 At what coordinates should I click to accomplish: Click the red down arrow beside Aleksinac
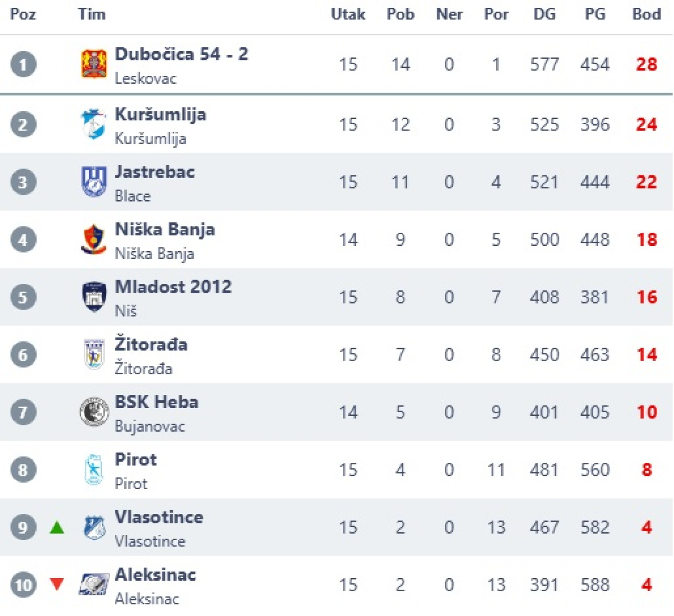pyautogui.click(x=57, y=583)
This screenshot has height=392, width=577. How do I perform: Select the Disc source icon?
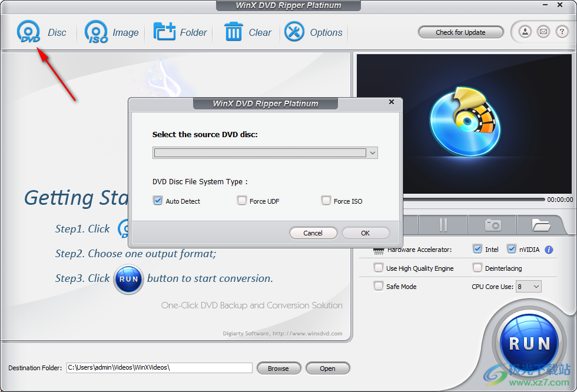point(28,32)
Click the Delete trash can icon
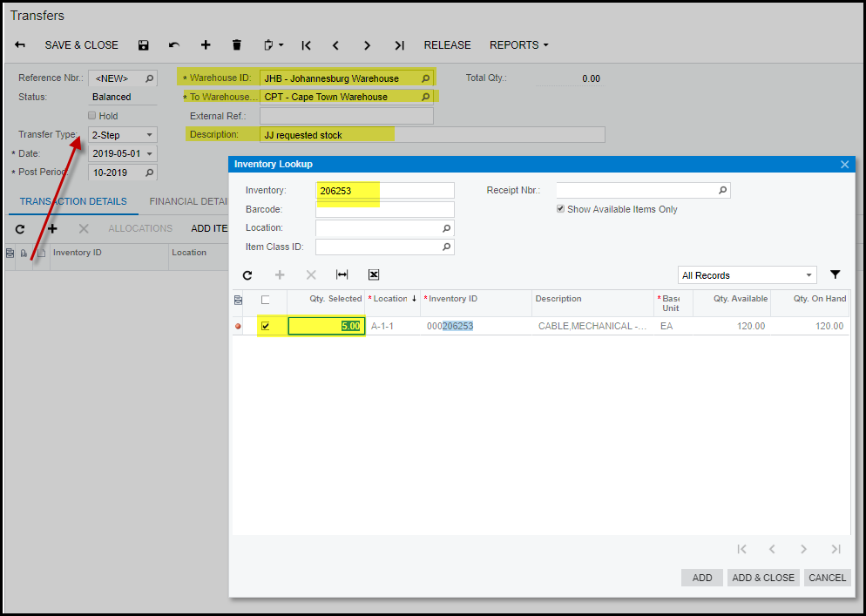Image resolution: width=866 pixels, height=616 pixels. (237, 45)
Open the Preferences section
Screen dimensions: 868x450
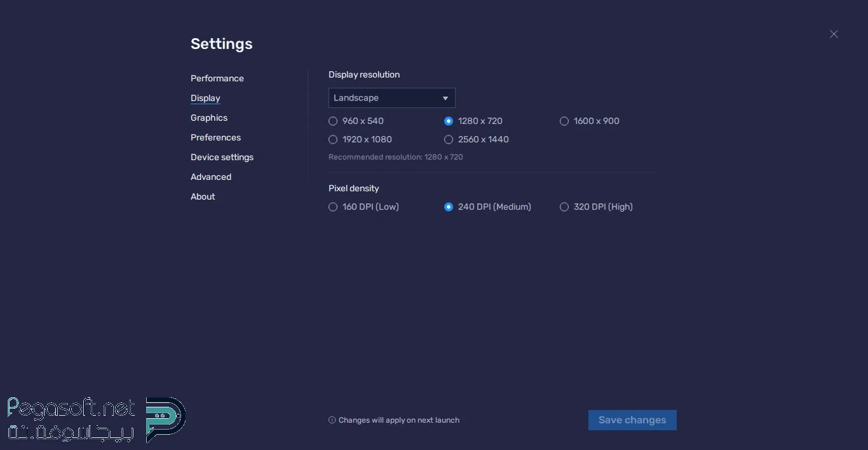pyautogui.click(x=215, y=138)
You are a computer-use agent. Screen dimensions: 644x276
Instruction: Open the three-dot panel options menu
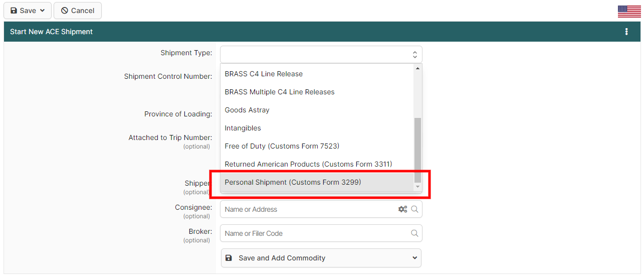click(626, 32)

Aim of the task.
A word-for-word repeat is expected of the lines from the one with "Open the Preferences section" to the end of the data, both included; pictures are not part of it.

Exercise output.
Open the Preferences section
Screen dimensions: 868x450
pyautogui.click(x=215, y=138)
You are a computer-use agent. Screen dimensions: 644x276
Instruction: Open the three-dot panel options menu
click(626, 32)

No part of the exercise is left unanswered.